PMI decepcionantes a ambos lados del Atlántico

Lazard | El plato fuerte macroeconómico de esta semana se servirá el viernes de la mano de datos de inflación en cuatro mayores economías de la zona euro y en EEUU, dos citas en las que Ronald Temple, estratega jefe de mercados de Lazard, descarta sorpresas. Espera que el IPC de Francia, Italia y España se mantenga relativamente estable en junio, en torno al 0,2% intermensual y que, en comparación con hace un año, continúe a la baja. Por otro lado, se conocerá Índice de Precios del Gasto en Consumo Personal Básico (PCE) estadounidense de mayo, el indicador de inflación preferido por la Fed. “El deflactor del PCE es el más importante de estos indicadores, pero la mayoría de los datos se han publicado como parte de los datos del IPC y del índice de precios a la producción (IPP) de mayo. Se espera que el PCE general se mantenga estable intermensualmente y aumente un 2,6% interanual (frente al 0,3% y el 2,7%, respectivamente, de abril), mientras que el PCE subyacente se ralentizará hasta el 0,1% intermensual y el 2,6% interanual, frente al 0,2% y el 2,8% anteriores”, explica Temple.

Estos datos llegarán después de que la semana pasada se difundieran algunas referencias decepcionantes en ambos lados del Atlántico. Los datos globales de los PMI fueron “desalentadores”, con una recuperación desigual en la zona euro que persiste con lecturas más bajas en el sector manufacturero y de servicios en la zona euro, Francia y Alemania. Los datos delos PMI de EEUU fueron “un punto brillante”, con cifras de manufacturas y servicios que superaron las expectativas y mejoraron en territorio expansivo. Sin embargo, las ventas minoristas estadounidenses ofrecieron otra imagen “relativamente negativa” del gasto de los consumidores. “Las ventas de mayo no alcanzaron las expectativas y las cifras de abril se revisaron a la baja. Estas cifras, unidas a los indicios de un aumento de las tensiones en las finanzas de los hogares, sugieren cautela en cuanto a las expectativas de crecimiento para el segundo trimestre de 2024”, dice Temple.

Las ventas minoristas en el Reino Unido, por el contrario, superaron las expectativas con cifras mejores en todos los ámbitos y los datos del mes anterior se revisaron al alza. También se conocieron los datos de IPC del país en mayo. El general subió un 0,3% intermensual (frente al consenso del 0,4%) y un 2,0% interanual (consenso del 2,0%); el subyacente se desaceleró hasta el 3,5% interanual desde el 3,9% de abril; mientras que la inflación de los servicios bajó menos de lo esperado hasta el 5,7% desde el 5,9% (consenso: 5,5%).
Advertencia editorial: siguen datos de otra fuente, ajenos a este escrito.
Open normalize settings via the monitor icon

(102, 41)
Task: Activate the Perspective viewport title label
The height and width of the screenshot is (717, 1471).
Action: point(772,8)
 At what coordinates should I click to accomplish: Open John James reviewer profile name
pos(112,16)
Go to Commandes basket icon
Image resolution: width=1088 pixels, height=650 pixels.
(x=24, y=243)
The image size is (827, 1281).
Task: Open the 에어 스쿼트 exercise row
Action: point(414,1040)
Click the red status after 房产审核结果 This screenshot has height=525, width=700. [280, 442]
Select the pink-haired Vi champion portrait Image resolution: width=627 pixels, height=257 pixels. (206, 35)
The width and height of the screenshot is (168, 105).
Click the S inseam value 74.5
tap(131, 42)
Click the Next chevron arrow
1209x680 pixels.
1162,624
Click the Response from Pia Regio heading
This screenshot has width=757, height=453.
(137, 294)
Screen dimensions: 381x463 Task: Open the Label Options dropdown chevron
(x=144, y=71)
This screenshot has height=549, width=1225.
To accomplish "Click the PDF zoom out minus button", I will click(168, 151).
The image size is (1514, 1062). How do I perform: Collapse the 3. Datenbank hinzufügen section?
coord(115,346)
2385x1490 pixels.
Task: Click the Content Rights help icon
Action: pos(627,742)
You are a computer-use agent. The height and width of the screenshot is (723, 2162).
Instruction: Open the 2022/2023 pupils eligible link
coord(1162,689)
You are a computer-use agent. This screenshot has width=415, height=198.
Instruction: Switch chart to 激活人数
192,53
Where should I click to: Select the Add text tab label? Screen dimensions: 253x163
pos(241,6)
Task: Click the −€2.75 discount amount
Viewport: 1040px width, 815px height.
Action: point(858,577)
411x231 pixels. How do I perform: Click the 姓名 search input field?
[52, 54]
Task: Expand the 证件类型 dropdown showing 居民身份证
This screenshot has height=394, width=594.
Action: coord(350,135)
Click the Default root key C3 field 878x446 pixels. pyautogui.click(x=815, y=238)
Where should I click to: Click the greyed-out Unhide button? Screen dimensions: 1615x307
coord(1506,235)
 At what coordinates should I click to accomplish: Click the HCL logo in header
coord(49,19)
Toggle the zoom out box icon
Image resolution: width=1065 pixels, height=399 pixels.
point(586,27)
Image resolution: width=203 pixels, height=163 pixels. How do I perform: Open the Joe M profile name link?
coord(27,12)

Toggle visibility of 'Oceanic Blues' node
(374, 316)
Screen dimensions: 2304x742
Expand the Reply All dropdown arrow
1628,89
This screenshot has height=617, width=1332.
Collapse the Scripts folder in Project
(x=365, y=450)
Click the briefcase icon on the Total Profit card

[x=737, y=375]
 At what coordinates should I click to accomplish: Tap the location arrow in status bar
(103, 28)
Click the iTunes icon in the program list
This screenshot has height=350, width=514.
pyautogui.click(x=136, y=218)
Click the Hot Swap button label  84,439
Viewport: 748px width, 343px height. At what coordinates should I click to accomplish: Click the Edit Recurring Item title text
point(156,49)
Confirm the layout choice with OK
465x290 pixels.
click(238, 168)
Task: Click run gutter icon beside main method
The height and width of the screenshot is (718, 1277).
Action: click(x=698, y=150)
Sobre una base intermensual, los precios de los servicios subieron un 0,63%, por encima del aumento típico de mayo del 0,46, y  inflación subyacente de bienes cayó a terreno negativo, con un -0,1% interanual frente al 0,6% de abril, destaca el estratega de Lazard

El Banco de Inglaterra votó por 7-2 a favor de mantener el tipo de interés bancario en el 5,25% a pesar de las sorpresas al alza de la inflación en abril y mayo. “Hay dos grupos dentro de los siete miembros que votaron a favor de mantener los tipos estables. Un sigue preocupado por el crecimiento salarial y cree que el crecimiento interno ha seguido siendo más fuerte de lo esperado, mientras que el otro cree que las recientes sorpresas probablemente sean temporales… Los mercados casi duplicaron la probabilidad de un recorte de tipos de 25 puntos básicos en la reunión de agosto y ahora implican 44 puntos básicos de relajación acumulada para finales de año”, comenta Temple.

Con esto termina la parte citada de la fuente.